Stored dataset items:
◇ ◇ ◇ ◇ ◇

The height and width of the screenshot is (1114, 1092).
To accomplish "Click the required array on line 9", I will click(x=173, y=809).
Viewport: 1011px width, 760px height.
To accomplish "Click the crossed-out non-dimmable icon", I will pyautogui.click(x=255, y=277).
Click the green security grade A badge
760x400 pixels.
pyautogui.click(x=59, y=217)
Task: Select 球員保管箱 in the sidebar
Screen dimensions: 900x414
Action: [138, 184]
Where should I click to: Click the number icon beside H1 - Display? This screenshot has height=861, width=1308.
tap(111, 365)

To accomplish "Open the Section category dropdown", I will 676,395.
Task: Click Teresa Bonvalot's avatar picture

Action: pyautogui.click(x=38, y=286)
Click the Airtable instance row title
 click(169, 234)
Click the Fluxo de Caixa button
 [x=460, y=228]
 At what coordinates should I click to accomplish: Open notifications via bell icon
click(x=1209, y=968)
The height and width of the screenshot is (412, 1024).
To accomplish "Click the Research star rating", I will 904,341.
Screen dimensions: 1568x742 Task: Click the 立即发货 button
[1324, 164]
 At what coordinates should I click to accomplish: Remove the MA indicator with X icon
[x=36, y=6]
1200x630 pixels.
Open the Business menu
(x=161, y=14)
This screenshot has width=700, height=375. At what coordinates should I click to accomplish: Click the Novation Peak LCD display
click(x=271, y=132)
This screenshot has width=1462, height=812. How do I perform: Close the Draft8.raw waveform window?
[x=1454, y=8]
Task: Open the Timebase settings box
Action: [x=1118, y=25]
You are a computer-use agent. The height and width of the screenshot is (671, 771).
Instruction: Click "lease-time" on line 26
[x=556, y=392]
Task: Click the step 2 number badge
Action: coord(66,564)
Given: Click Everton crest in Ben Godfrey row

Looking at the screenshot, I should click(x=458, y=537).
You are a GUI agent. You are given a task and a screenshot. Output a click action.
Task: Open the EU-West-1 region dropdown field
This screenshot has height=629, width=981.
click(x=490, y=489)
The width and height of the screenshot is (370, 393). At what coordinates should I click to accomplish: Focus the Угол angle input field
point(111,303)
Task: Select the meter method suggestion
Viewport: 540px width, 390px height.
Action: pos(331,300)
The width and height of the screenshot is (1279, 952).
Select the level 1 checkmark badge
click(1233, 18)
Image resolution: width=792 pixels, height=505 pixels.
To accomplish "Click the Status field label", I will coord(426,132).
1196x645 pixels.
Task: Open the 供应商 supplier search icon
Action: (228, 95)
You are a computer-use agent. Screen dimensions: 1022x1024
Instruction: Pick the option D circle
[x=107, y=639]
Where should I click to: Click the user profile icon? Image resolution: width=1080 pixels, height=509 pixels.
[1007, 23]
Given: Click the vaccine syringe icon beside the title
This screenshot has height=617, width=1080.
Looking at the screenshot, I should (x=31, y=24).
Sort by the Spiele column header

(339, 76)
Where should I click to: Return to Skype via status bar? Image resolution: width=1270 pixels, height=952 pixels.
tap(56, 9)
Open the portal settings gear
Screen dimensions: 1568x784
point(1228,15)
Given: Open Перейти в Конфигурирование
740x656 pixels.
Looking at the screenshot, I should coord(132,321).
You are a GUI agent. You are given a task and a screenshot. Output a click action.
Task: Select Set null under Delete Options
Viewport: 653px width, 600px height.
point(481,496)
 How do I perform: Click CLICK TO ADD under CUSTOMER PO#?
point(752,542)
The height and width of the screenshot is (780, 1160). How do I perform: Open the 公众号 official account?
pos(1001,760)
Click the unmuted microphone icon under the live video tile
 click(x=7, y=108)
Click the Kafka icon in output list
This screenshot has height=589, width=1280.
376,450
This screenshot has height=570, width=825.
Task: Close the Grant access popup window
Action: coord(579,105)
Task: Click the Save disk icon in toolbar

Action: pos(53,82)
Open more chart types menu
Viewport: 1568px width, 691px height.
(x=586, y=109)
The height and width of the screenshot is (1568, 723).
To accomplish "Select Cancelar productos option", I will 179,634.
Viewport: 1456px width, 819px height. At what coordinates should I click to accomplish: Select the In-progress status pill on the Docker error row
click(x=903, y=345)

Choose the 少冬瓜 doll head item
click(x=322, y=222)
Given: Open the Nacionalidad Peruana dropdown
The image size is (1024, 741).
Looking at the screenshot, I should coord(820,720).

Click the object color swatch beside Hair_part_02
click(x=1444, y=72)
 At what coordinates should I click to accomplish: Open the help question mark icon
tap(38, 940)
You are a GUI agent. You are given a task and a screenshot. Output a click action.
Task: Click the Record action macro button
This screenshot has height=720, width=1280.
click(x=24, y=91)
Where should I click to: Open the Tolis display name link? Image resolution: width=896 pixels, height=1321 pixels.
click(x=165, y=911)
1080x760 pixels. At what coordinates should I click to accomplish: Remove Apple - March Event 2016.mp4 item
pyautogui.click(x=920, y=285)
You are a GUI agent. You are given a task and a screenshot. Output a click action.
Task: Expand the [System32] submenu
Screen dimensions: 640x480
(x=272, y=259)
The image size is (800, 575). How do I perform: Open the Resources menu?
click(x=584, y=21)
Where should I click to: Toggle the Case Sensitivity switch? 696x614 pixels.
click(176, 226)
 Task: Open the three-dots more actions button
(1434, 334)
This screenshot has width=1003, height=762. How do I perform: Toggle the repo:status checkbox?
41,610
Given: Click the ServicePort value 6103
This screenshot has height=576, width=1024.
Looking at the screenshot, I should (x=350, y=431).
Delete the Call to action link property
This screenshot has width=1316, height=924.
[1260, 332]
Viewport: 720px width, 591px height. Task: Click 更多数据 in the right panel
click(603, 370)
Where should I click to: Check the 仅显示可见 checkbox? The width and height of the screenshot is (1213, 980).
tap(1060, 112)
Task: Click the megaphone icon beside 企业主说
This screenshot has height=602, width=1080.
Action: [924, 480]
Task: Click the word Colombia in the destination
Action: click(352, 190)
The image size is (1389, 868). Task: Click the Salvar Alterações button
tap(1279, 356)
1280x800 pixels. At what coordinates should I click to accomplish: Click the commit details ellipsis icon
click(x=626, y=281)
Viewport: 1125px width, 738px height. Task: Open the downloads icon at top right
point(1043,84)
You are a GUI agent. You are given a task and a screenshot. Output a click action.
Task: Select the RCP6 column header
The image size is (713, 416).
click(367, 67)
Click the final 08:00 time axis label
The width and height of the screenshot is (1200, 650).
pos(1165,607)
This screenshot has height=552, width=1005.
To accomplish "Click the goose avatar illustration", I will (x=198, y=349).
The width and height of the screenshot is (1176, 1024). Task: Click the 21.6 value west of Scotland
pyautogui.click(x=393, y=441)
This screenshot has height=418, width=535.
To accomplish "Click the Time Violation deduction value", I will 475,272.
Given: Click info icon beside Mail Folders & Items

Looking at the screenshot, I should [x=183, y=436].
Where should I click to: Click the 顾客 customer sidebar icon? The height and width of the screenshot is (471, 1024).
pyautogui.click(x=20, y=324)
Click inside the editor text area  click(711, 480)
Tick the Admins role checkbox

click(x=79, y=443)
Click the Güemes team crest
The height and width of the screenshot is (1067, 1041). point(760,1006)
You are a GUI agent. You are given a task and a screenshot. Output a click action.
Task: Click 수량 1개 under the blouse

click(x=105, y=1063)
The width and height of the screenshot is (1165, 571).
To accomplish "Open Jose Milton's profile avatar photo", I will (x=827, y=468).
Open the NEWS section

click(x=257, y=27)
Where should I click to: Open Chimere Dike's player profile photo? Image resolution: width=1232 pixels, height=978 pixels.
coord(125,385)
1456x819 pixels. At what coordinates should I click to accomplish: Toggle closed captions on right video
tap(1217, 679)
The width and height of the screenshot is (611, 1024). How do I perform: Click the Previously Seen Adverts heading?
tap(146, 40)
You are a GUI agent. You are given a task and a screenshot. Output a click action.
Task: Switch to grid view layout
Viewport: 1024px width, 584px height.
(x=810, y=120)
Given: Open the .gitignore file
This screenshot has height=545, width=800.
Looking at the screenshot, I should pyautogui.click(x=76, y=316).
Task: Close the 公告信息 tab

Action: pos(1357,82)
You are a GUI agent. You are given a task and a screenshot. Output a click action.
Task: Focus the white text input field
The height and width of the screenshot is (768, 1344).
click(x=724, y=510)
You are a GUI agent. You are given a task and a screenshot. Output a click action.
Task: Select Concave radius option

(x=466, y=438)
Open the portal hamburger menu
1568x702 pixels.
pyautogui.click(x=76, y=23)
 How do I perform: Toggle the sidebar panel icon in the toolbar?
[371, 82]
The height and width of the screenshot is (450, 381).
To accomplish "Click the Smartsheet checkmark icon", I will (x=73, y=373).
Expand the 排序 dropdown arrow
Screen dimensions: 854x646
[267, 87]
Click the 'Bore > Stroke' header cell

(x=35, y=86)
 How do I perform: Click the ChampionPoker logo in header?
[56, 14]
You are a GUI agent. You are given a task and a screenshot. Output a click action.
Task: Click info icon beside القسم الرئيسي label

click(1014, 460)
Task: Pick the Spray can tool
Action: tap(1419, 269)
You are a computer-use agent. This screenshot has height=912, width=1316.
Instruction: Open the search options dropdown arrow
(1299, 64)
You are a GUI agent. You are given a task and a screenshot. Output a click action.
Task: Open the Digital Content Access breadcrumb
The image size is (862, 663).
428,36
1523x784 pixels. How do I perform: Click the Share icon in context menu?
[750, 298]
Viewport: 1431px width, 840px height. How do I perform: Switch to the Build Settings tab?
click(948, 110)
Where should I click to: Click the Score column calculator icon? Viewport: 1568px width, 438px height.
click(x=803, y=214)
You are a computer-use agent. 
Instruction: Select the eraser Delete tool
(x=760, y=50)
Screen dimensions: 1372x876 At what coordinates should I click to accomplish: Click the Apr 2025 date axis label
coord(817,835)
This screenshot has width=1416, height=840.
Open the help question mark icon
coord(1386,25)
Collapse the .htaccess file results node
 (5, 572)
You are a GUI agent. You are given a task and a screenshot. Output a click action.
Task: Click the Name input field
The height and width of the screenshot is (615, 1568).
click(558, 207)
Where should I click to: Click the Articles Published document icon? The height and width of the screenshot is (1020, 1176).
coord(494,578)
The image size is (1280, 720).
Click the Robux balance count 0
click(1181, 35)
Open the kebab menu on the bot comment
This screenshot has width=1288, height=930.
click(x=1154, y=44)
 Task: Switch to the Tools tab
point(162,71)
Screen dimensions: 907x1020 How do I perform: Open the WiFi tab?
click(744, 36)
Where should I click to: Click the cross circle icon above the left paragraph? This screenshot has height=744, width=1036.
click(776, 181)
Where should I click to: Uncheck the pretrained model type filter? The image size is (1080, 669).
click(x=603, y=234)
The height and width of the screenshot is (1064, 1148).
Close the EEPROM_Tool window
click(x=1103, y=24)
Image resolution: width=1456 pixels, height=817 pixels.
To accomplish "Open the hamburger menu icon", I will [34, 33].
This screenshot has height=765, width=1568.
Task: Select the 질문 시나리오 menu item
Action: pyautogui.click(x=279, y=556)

◇ ◇ ◇ ◇ ◇

What this task involves:
Rewrite the records from the line with "I will 676,395." up to and including the line with "Action: coord(66,564)", changing "Business" to "Finance" and leaving all else the same.

Solution to this task:
To accomplish "Open the Section category dropdown", I will 676,395.
Task: Click Teresa Bonvalot's avatar picture

Action: pyautogui.click(x=38, y=286)
Click the Airtable instance row title
 click(169, 234)
Click the Fluxo de Caixa button
 [x=460, y=228]
 At what coordinates should I click to accomplish: Open notifications via bell icon
click(x=1209, y=968)
The height and width of the screenshot is (412, 1024).
To accomplish "Click the Research star rating", I will 904,341.
Screen dimensions: 1568x742 Task: Click the 立即发货 button
[1324, 164]
 At what coordinates should I click to accomplish: Remove the MA indicator with X icon
[x=36, y=6]
1200x630 pixels.
Open the Finance menu
(x=161, y=14)
This screenshot has width=700, height=375. At what coordinates should I click to accomplish: Click the Novation Peak LCD display
click(x=271, y=132)
This screenshot has width=1462, height=812. How do I perform: Close the Draft8.raw waveform window?
[x=1454, y=8]
Task: Open the Timebase settings box
Action: [x=1118, y=25]
You are a computer-use agent. The height and width of the screenshot is (671, 771).
Instruction: Click "lease-time" on line 26
[x=556, y=392]
Task: Click the step 2 number badge
Action: coord(66,564)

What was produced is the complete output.